Perinatal Mental Health: Questions and Answers About PMADs

PMADs (or perinatal mood and anxiety disorders) are mental health conditions that occur around having a child. The typical definition includes onset within one year. They can occur in birthing people, partners, adoptive parents, and people struggling with infertility.

There are a lot of misconceptions about PMADs, so let’s dive in to the most common questions we get about PMADs, some symptoms and risk factors, and where to go to get help:

perinatal mental health therapy milwaukee wi





Are PMADs the same as the baby blues?

In short, nope. 



PMADs can occur during pregnancy or postpartum, and include diagnoses like:

  • Depression

  • Anxiety or panic

  • Bipolar disorder

  • OCD

  • Psychosis

  • PTSD

Yikes. Those all sound scary. It can feel overwhelming and scary. But that's why we're here - to sort through the scary things and help people get what they need to feel better.

Remember, You are not alone: Up to 1 in 5 birthing people and 1 in 10 partners meet criteria for a PMAD*

(*Honestly I suspect it's higher for everybody, but rates for LGBTQ+ and BIPOC parents are even higher.
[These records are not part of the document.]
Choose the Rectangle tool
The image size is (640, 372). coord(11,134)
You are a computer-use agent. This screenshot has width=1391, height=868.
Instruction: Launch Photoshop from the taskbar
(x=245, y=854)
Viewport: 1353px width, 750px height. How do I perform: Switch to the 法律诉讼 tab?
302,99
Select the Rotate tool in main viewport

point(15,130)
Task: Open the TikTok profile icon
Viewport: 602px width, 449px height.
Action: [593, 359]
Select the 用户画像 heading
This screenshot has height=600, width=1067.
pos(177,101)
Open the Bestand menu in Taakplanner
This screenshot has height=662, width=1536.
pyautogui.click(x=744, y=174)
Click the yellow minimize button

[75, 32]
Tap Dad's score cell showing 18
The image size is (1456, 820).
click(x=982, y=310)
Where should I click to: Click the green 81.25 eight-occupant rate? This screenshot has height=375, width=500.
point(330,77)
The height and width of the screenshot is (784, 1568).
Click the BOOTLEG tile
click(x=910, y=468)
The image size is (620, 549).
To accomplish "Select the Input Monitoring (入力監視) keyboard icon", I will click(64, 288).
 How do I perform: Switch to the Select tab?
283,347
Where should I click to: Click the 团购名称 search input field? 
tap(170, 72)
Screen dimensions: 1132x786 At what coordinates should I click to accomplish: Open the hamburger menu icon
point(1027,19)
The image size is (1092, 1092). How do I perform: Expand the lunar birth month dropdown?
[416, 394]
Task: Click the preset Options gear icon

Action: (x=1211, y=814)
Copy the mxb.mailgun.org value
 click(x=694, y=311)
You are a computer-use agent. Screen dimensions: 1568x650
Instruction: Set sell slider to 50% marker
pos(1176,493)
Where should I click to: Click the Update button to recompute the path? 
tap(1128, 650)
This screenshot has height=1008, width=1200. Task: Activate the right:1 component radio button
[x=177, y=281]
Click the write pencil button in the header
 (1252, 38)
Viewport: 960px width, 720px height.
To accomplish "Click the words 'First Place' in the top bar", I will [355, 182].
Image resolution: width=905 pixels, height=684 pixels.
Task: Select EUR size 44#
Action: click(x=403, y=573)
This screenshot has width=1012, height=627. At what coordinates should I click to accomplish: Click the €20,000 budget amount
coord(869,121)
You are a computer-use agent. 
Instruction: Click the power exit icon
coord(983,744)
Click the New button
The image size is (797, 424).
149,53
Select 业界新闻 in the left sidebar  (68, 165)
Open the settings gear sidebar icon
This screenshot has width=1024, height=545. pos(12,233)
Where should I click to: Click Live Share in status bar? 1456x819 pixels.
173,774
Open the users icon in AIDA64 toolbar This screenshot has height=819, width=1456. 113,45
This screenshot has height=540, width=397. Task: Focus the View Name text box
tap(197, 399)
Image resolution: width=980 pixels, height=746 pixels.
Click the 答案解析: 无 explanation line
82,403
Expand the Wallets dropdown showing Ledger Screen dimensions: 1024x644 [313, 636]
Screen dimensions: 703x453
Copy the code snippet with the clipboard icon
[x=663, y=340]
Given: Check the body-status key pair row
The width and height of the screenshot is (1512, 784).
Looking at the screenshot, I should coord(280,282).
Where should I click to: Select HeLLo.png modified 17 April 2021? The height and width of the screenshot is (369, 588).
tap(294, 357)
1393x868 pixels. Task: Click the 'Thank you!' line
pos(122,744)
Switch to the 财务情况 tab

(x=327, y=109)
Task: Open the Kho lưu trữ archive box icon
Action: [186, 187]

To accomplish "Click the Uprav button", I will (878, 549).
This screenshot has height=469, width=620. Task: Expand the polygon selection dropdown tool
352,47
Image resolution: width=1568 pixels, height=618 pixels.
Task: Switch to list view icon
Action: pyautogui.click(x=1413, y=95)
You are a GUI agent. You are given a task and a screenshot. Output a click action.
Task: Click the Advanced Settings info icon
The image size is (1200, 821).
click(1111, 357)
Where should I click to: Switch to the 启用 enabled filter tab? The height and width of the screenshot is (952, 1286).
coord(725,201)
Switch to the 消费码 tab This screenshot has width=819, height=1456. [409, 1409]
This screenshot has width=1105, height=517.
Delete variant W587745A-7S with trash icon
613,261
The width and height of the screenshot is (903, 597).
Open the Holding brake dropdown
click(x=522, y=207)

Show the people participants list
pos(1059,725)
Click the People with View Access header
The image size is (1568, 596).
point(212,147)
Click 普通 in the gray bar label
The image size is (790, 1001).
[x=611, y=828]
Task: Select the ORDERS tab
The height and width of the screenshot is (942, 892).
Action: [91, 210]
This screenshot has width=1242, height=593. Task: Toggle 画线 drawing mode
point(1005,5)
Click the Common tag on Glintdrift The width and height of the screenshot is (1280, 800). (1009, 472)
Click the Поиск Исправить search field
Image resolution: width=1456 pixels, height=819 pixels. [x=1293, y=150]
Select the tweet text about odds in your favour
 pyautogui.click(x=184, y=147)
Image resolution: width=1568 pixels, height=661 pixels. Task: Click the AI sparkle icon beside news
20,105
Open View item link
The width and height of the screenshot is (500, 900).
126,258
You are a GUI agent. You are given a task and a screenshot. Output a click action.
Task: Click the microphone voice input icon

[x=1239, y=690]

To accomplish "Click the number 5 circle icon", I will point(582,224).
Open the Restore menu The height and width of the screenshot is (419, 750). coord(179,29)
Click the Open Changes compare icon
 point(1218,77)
The existing research does not capture these disparities adequately.)


WHOA. If rates are that high, why aren't we talking more about it?

In 2019, less than 20% of postpartum people were screened for PMADs.

And less than 30% of people who screen positive for postpartum depression or anxiety actually receives treatment. 

Why? Mental health stigma, systemic issues like racism, lack of screening, lack of trained providers, finances, and more impact awareness and access to services.

The takeaway of all of that is PMADs are quite common. You are not alone in struggling, even if it feels like everybody else is doing fine.

Note: a lot of people with PMADs look or act "fine". ASK your friends and family how they're really doing.

So how do you know if you have a PMAD?

Let’s take a look at some of the most common PMADs and how they might feel if you are experiencing it:

What are the risk factors for PMADs?

The words "risk factor" can sound scary, but we like to think of it as a heads up to pay a little extra attention. Remember: the more we know, the more we can make plans to cope, keep an eye on things, or get extra help when needed.

Some of the most common risk factors for postpartum depression, anxiety, & OCD include:

  • A personal or family history of depression, anxiety, OCD, or postpartum depression/anxiety

  • Premenstrual dysphoric disorder (PMDD or PMS)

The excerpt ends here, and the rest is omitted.